-------- Available data

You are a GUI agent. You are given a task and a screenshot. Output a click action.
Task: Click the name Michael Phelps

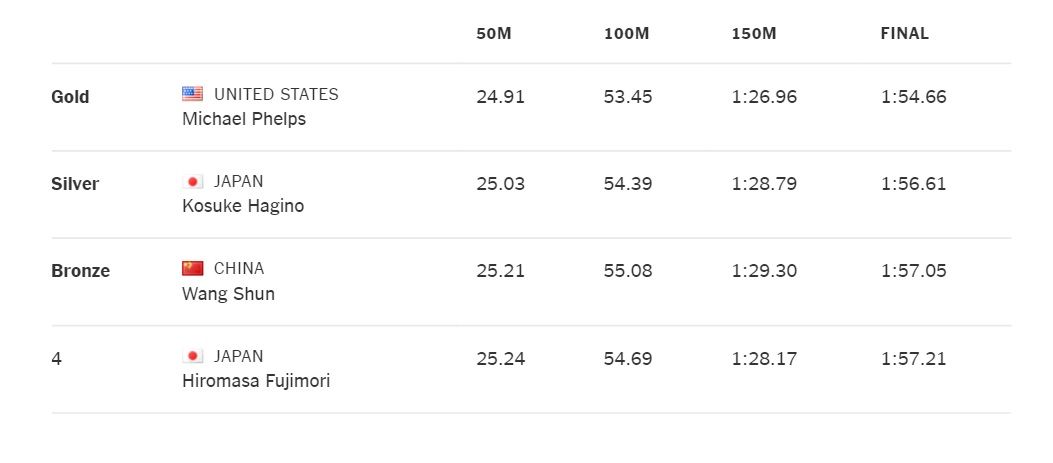[x=244, y=119]
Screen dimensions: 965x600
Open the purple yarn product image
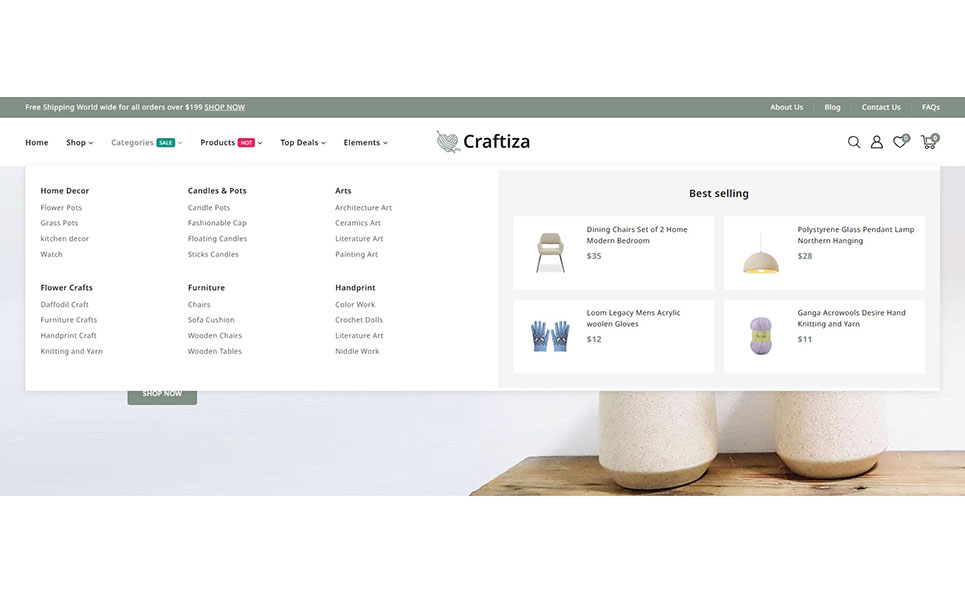click(x=761, y=336)
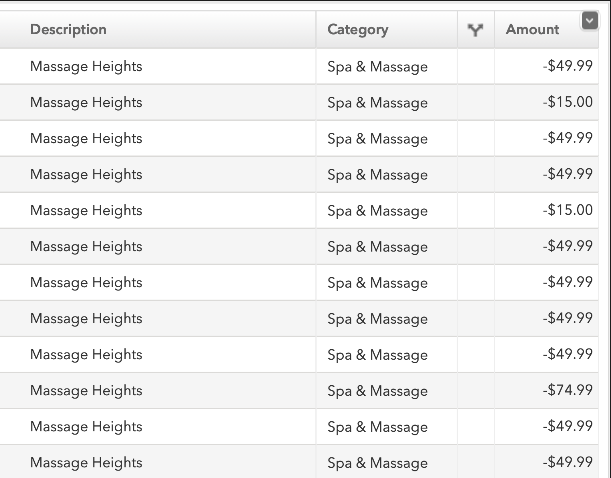
Task: Click the first -$15.00 amount in the list
Action: (x=567, y=103)
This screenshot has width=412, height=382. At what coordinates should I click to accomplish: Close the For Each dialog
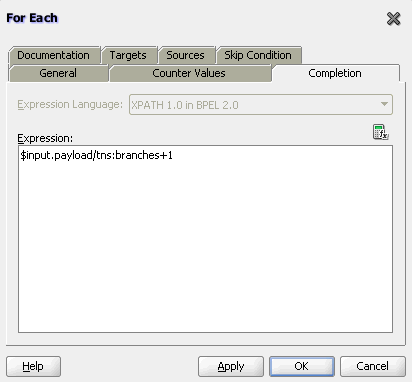(393, 19)
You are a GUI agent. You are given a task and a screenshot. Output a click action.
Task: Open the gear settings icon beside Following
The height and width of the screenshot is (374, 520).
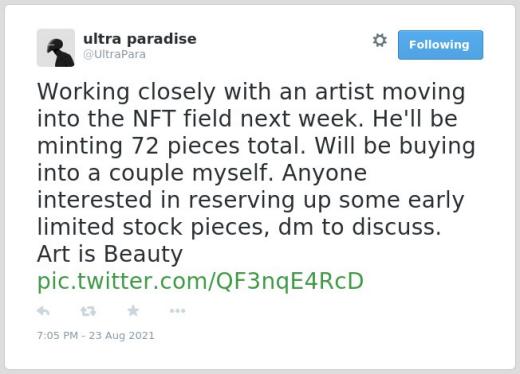pos(380,40)
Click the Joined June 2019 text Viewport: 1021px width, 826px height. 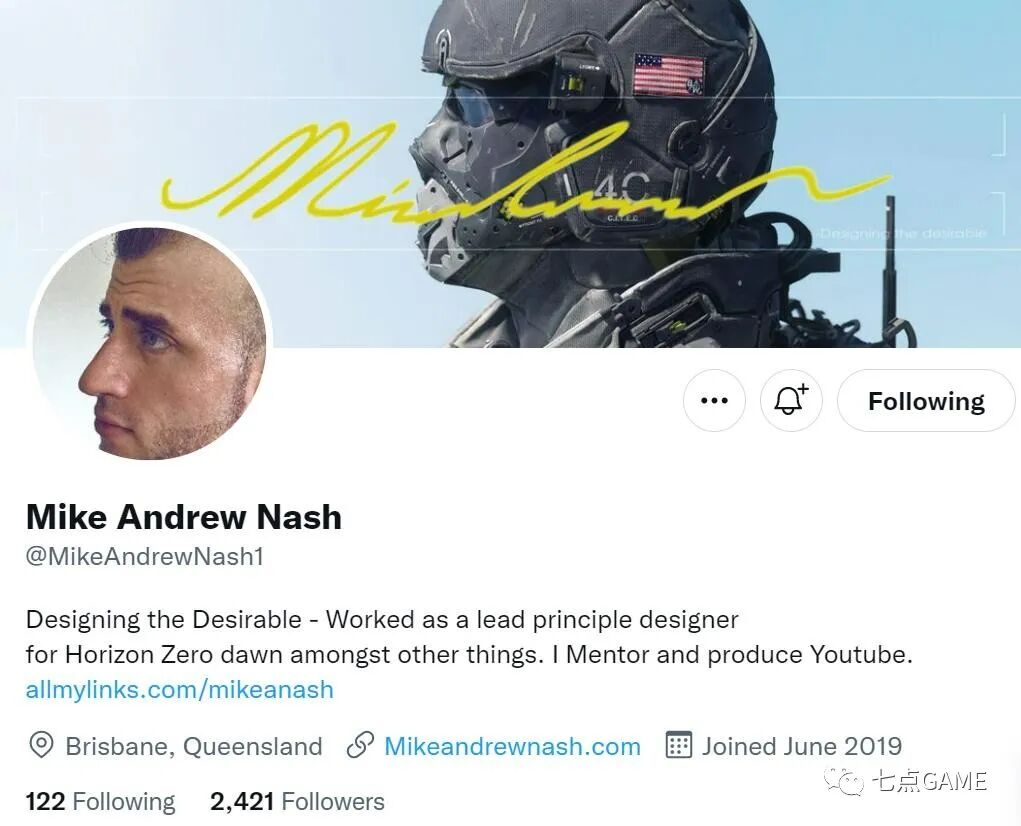pos(802,746)
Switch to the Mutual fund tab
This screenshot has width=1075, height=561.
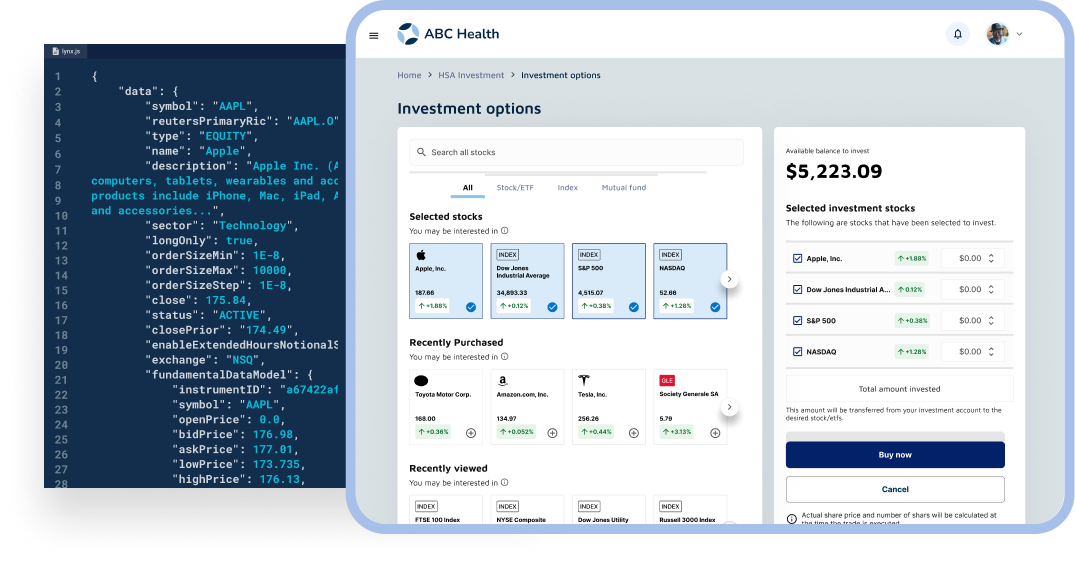pos(623,188)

----------------

» Task directions:
Rewrite the stretch from the start of the records through the line that contains "[x=244, y=119]", requests included, adding 149 to every coordinate in the answers. Leave the pictures out.

» Reply:
You are a GUI agent. You are given a task and a screenshot. Output a click action.
Task: Click the name Michael Phelps

[x=393, y=268]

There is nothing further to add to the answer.